Masato is a very handsome young man (played by Saitō Takumi who worked as a model in his teens and who is rather older than he appears to be in this film). Masato’s mother was from Singapore where the family lived for ten years before his father took them back to Japan. Lian Mei (Jeanette Aw) died in Japan when Masato was still a young teenager and life with his father Kazuo (Ihara Tsuyoshi) was quite difficult as his father tended to ‘shut down’ after his wife’s death. Masato began to work in the family ramen shop in Takasaki in Central Honshu alongside his father’s brother, a man with a much more open personality. Suddenly one day his father collapses and dies. After the funeral Masato discovers his mother’s diaries which detail her life in Singapore. Unfortunately, they are all written in Mandarin which Masato is not able to read. (We assume that as a child he spoke either English or Japanese.) Masato doesn’t remember much about his childhood but as a chef he has been interested in Singaporean food and has kept up a correspondence with a blogger called Miki in Singapore who sends him recipes and spices.
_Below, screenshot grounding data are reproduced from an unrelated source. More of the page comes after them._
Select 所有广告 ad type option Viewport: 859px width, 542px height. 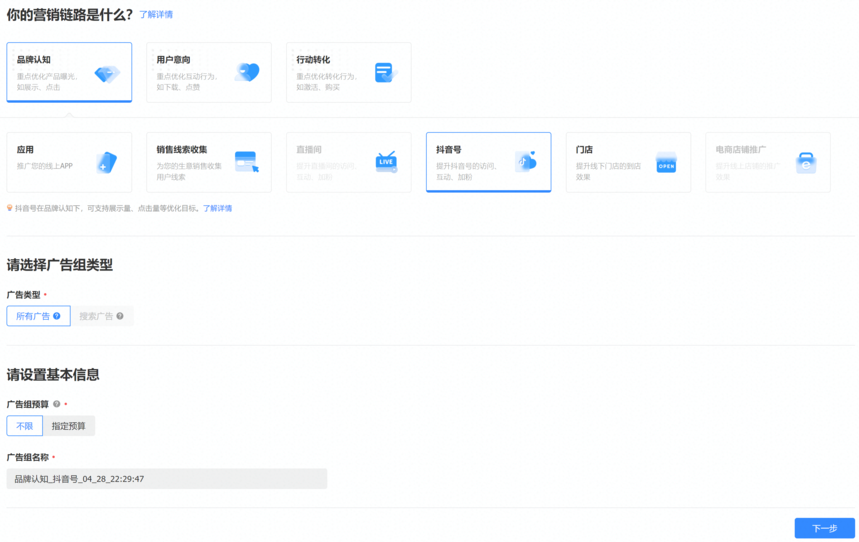click(38, 316)
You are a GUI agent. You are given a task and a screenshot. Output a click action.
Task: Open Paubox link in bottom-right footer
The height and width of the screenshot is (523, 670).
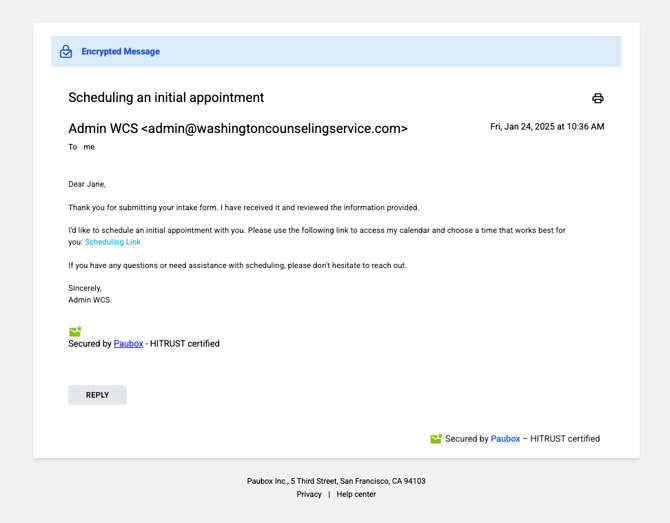click(x=505, y=439)
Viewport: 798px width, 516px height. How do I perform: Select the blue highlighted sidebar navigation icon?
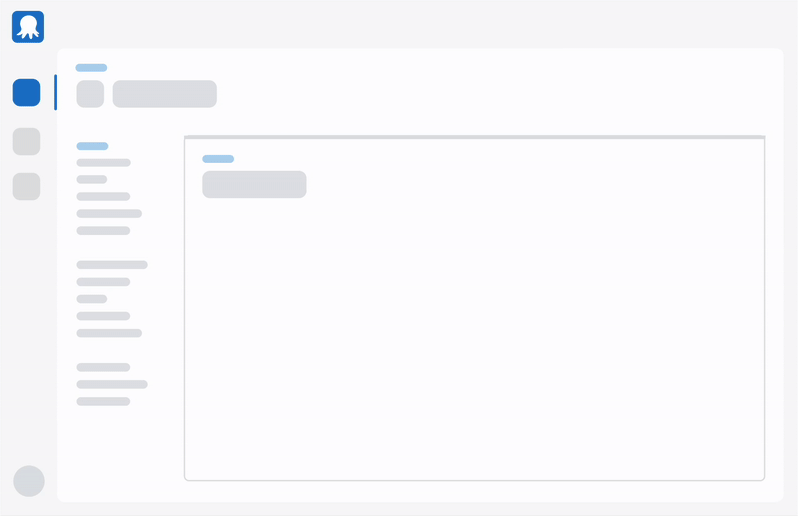(x=27, y=93)
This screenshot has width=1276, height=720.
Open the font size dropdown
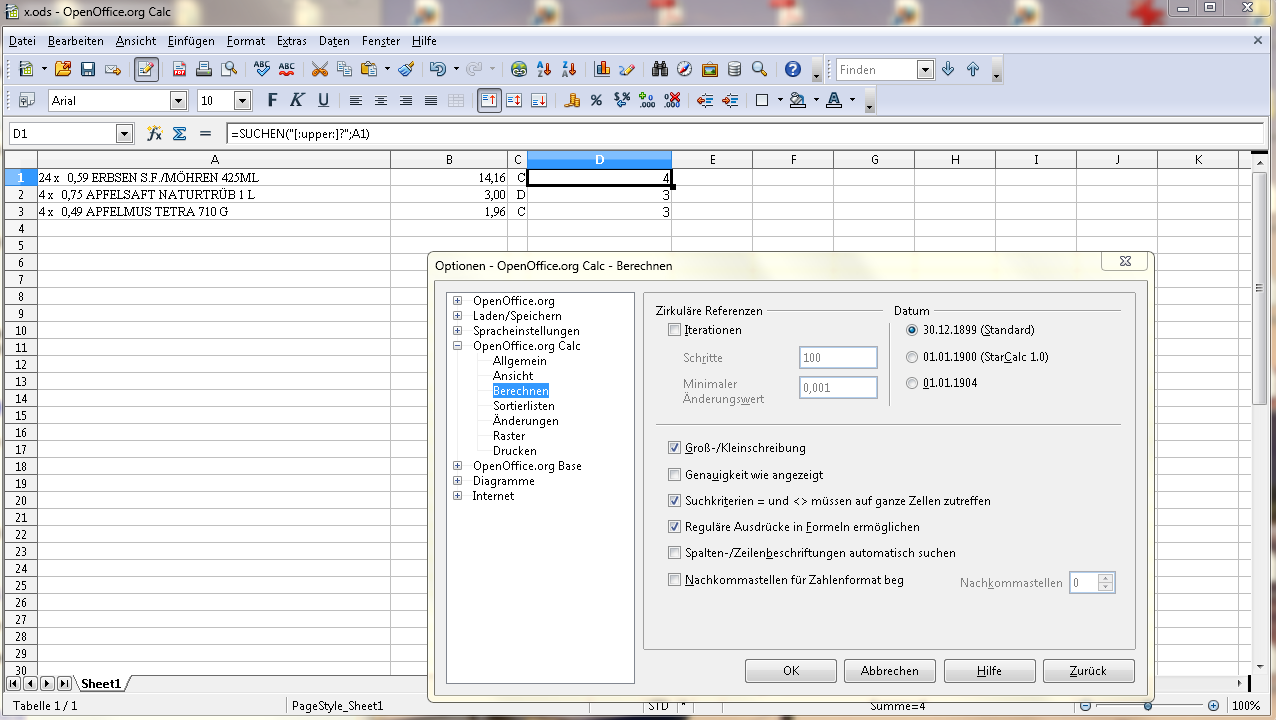point(242,100)

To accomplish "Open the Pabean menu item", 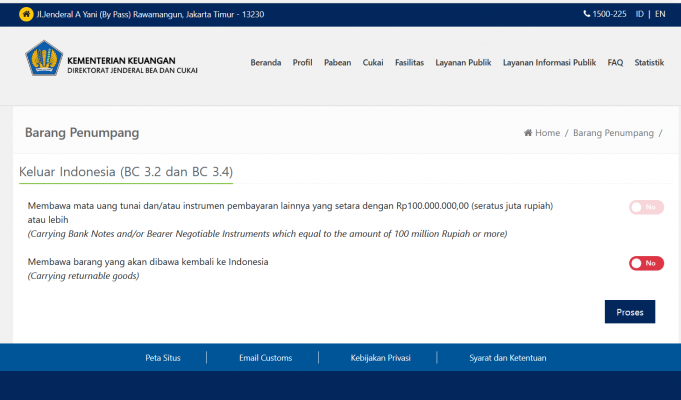I will tap(337, 62).

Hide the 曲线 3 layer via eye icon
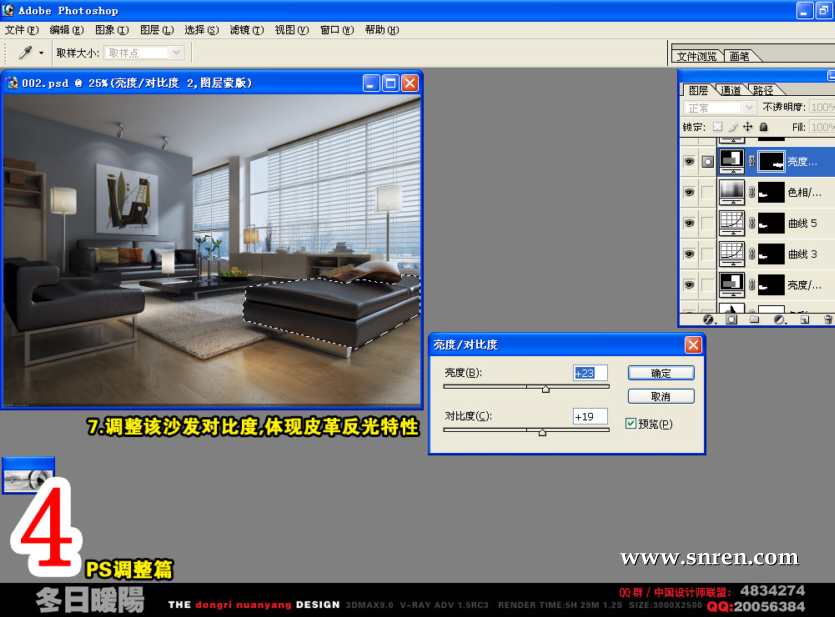click(x=689, y=254)
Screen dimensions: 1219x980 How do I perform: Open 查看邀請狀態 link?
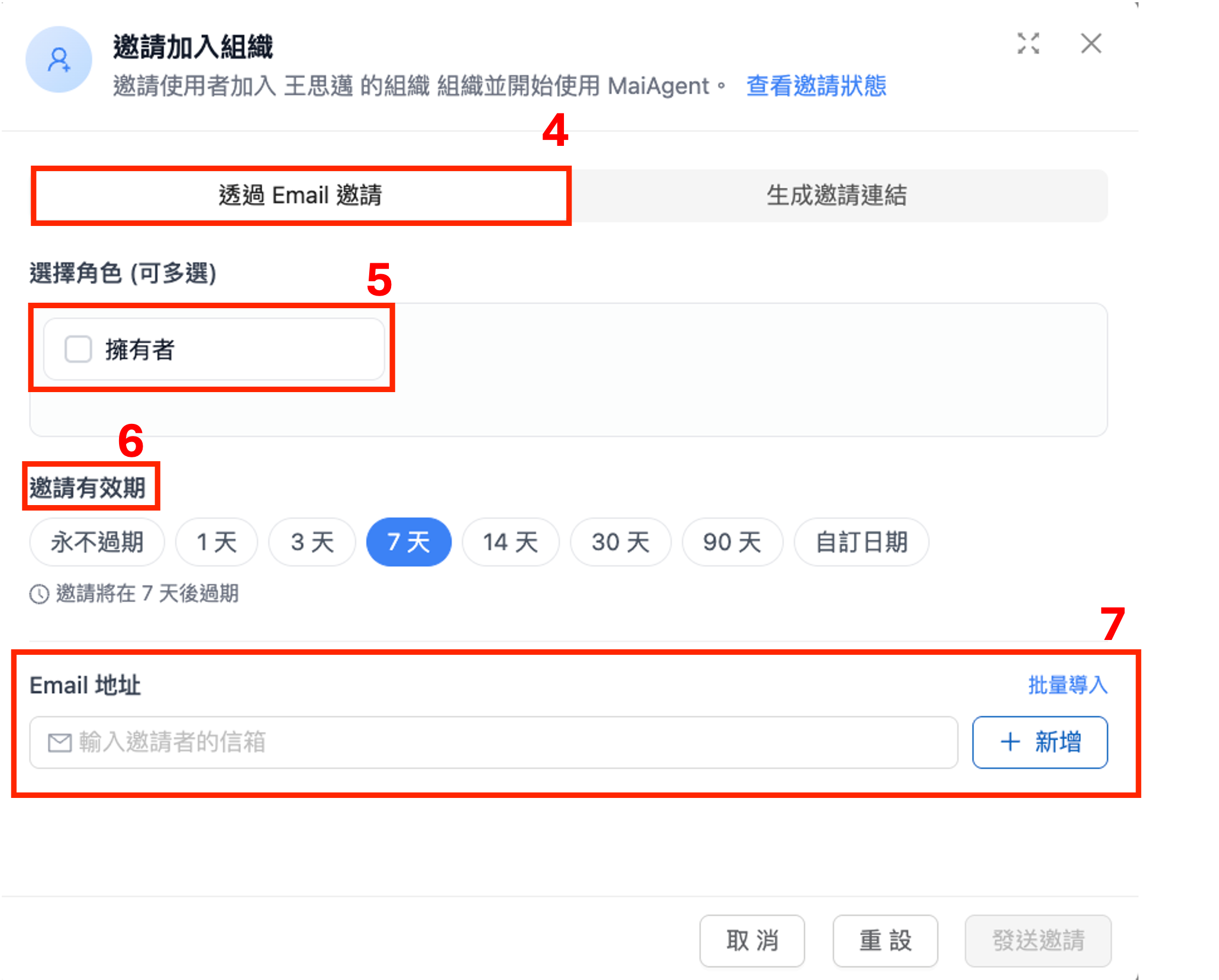tap(816, 87)
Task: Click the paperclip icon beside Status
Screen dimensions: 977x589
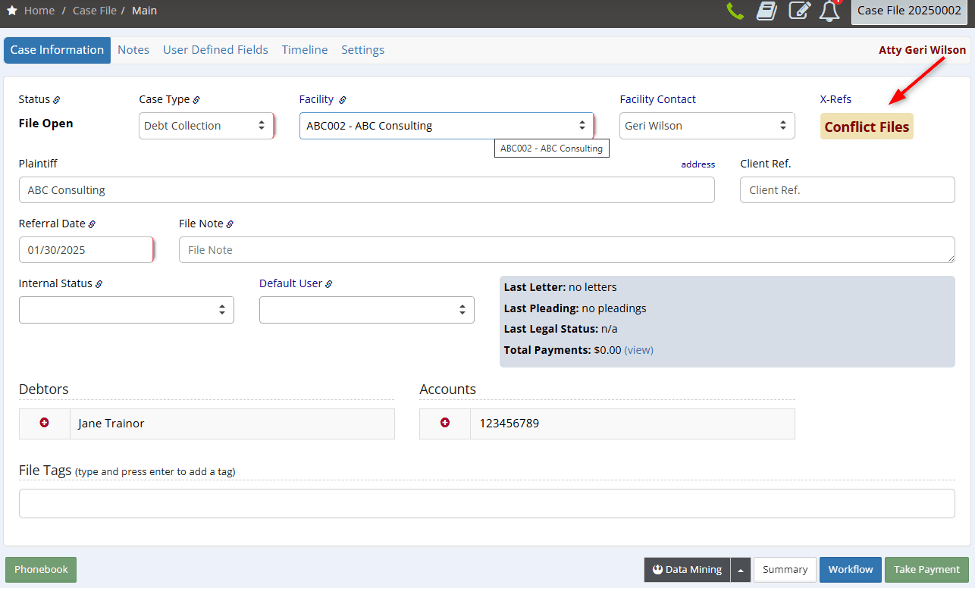Action: pos(58,99)
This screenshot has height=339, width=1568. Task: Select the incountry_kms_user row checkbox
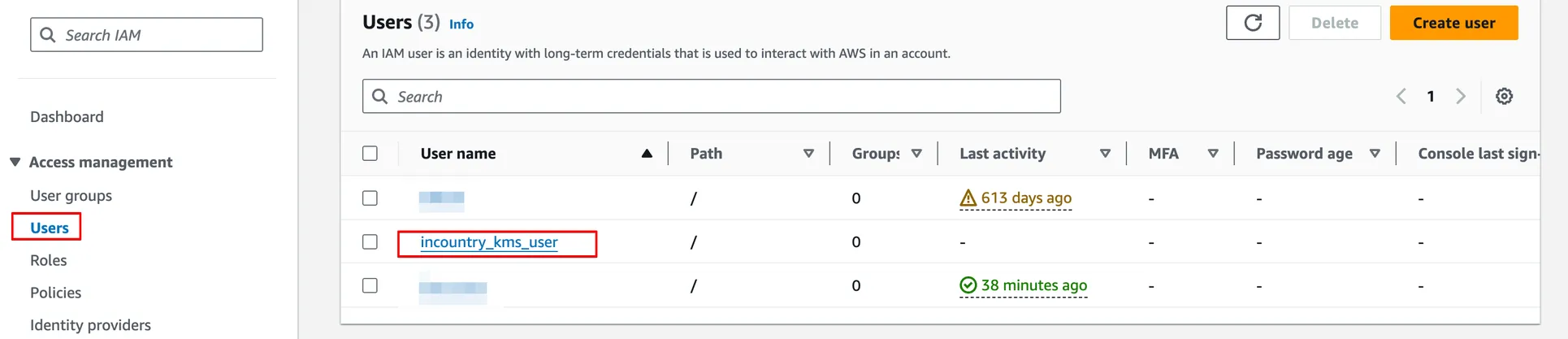coord(370,242)
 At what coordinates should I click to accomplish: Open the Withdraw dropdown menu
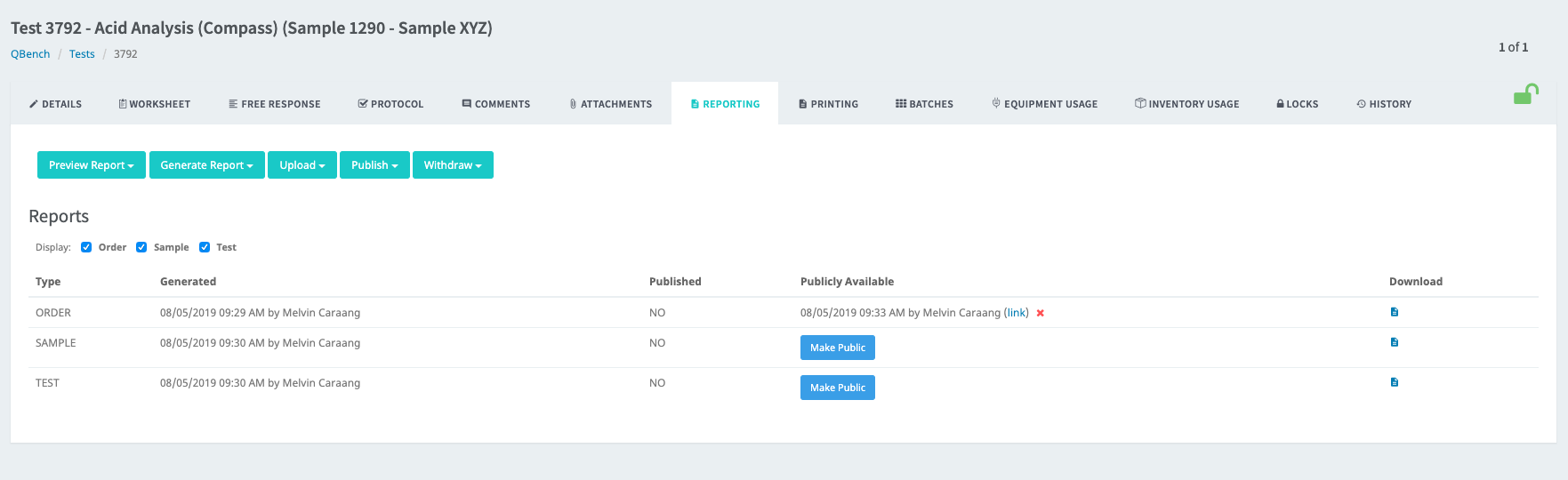(453, 165)
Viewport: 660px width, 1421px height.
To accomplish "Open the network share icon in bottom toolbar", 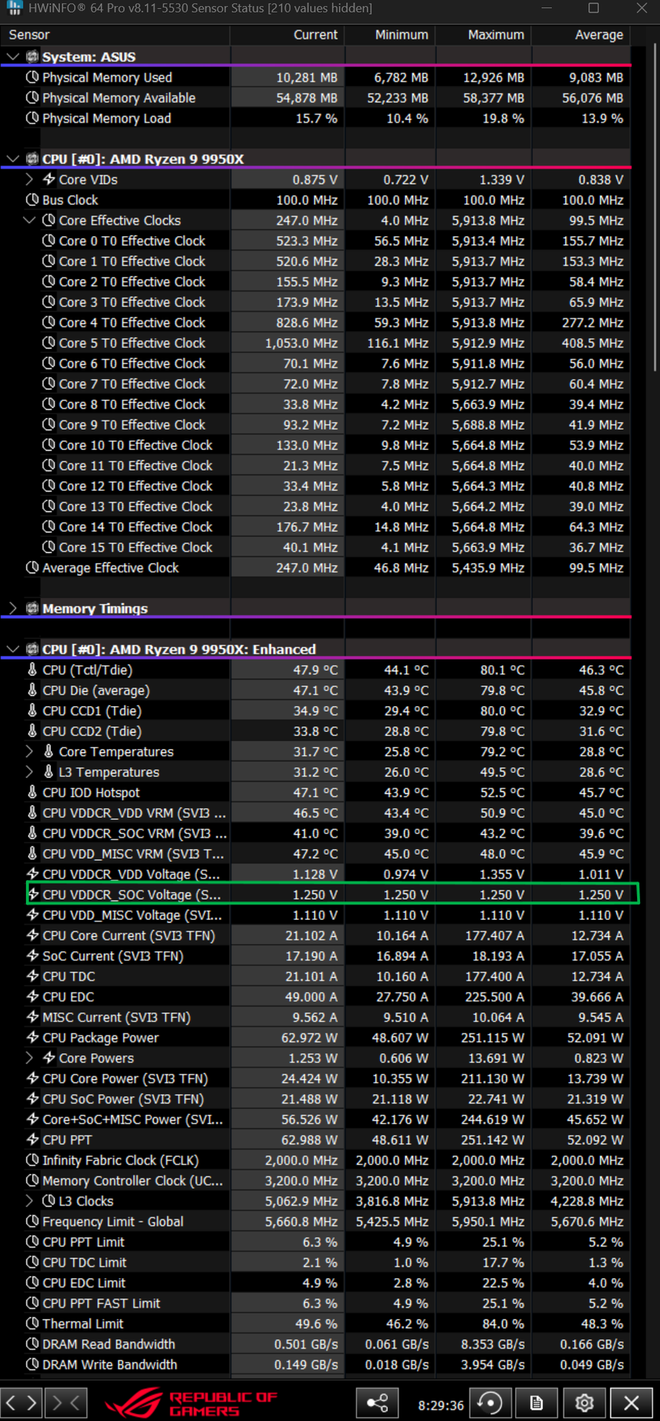I will (x=377, y=1402).
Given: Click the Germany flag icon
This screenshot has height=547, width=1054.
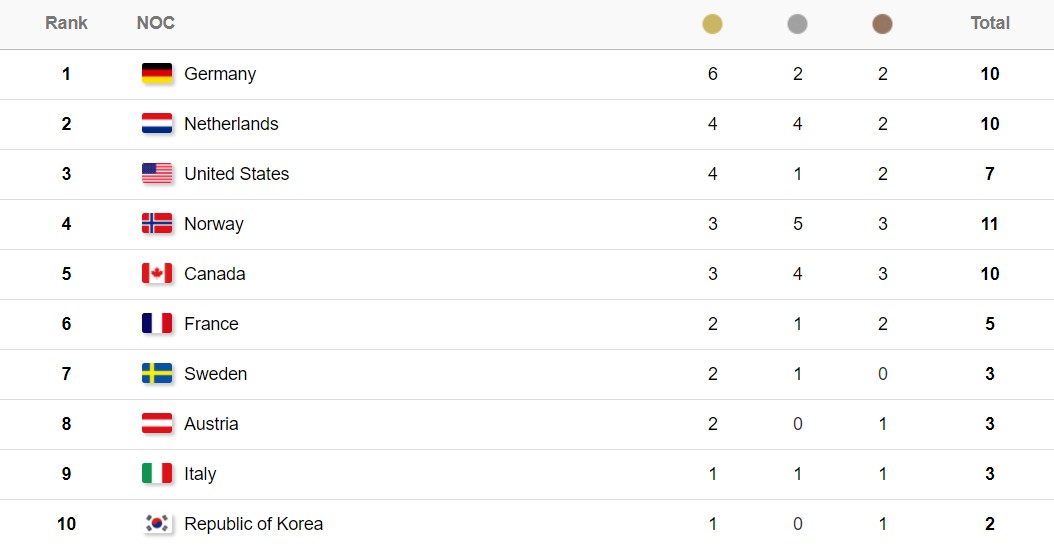Looking at the screenshot, I should tap(157, 74).
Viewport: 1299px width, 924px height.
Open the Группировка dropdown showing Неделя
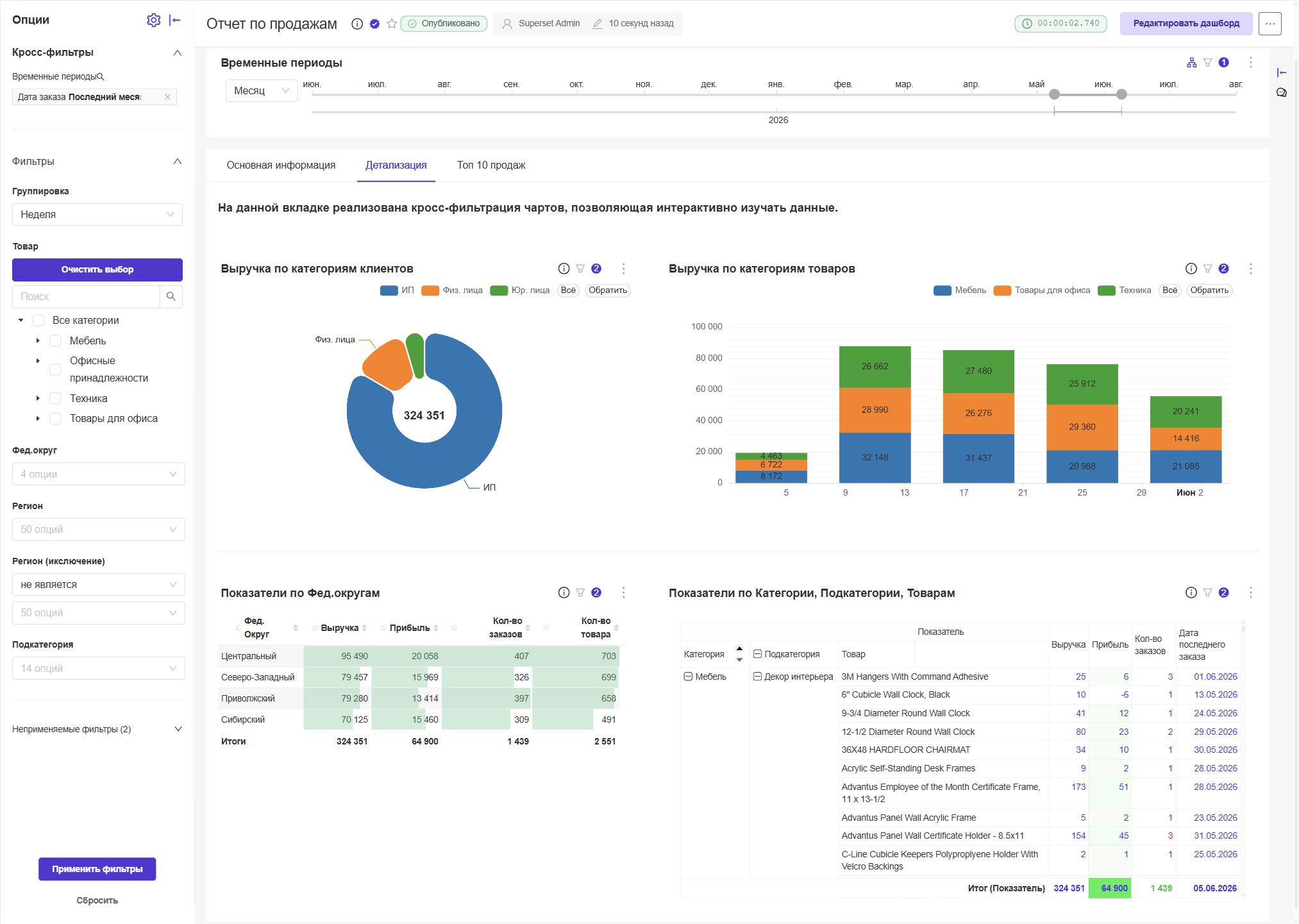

He makes a decision to travel to Singapore to try to find out more about his mother’s past. He also wants to find the secret to making the best ‘pork rib soup’, in some ways the Singapore equivalent of ramen. The narrative will develop with a parallel set of flashbacks as Masato uncovers the history of his parents’ relationship.
When Masato arrives in Singapore he meets Miki and she begins his education about Singaporean culture. I won’t spoil any more of the narrative except to say that eventually Masato finds his other uncle, Wee (Mark Lee) and through Wee he uncovers the family history and answers to some of the puzzles that are in his mother’s scrapbook/diary. Ramen Shop is a family melodrama and in some ways a quite conventional film narrative, but alongside the food angle it has one other important narrative line. Masato’s mother’s family suffered Occupation by Japanese forces in 1942 with various consequences. Masato learns about the War through a visit to a museum in Singapore. I was struck by this sequence, partly because I experienced something similar in New Zealand, in the National Museum in Wellington which at the time I visited was commemorating the New Zealand experiences of 1915 and the abortive landing of Anzac troops at Gallipoli. New Zealand troops suffered heavy losses and terrible conditions in the Gallipoli Campaign. I’ve always seen Winston Churchill as the villain in this instance, being reckless and risking high casualties in his support for the landings (as First Lord of the Admiralty). The Australians and New Zealanders took the events very seriously and Anzac Day is held annually to remember the fallen. As a Brit I felt humbled and shamed in that Museum. There is clearly a Singapore ‘folk memory’ of the Japanese Occupation and for younger Japanese I can imagine that taking on board the prosecution of the Occupation must be an uncomfortable aspect of modern history. There are still questions, I think, about how Japan has dealt with memories of the militarism of the 1930s and the subsequent wars in China and across South and South East Asia. It is ironic that at first Kazuo and Lian Mei must converse in English but I’m still not sure what to make of this.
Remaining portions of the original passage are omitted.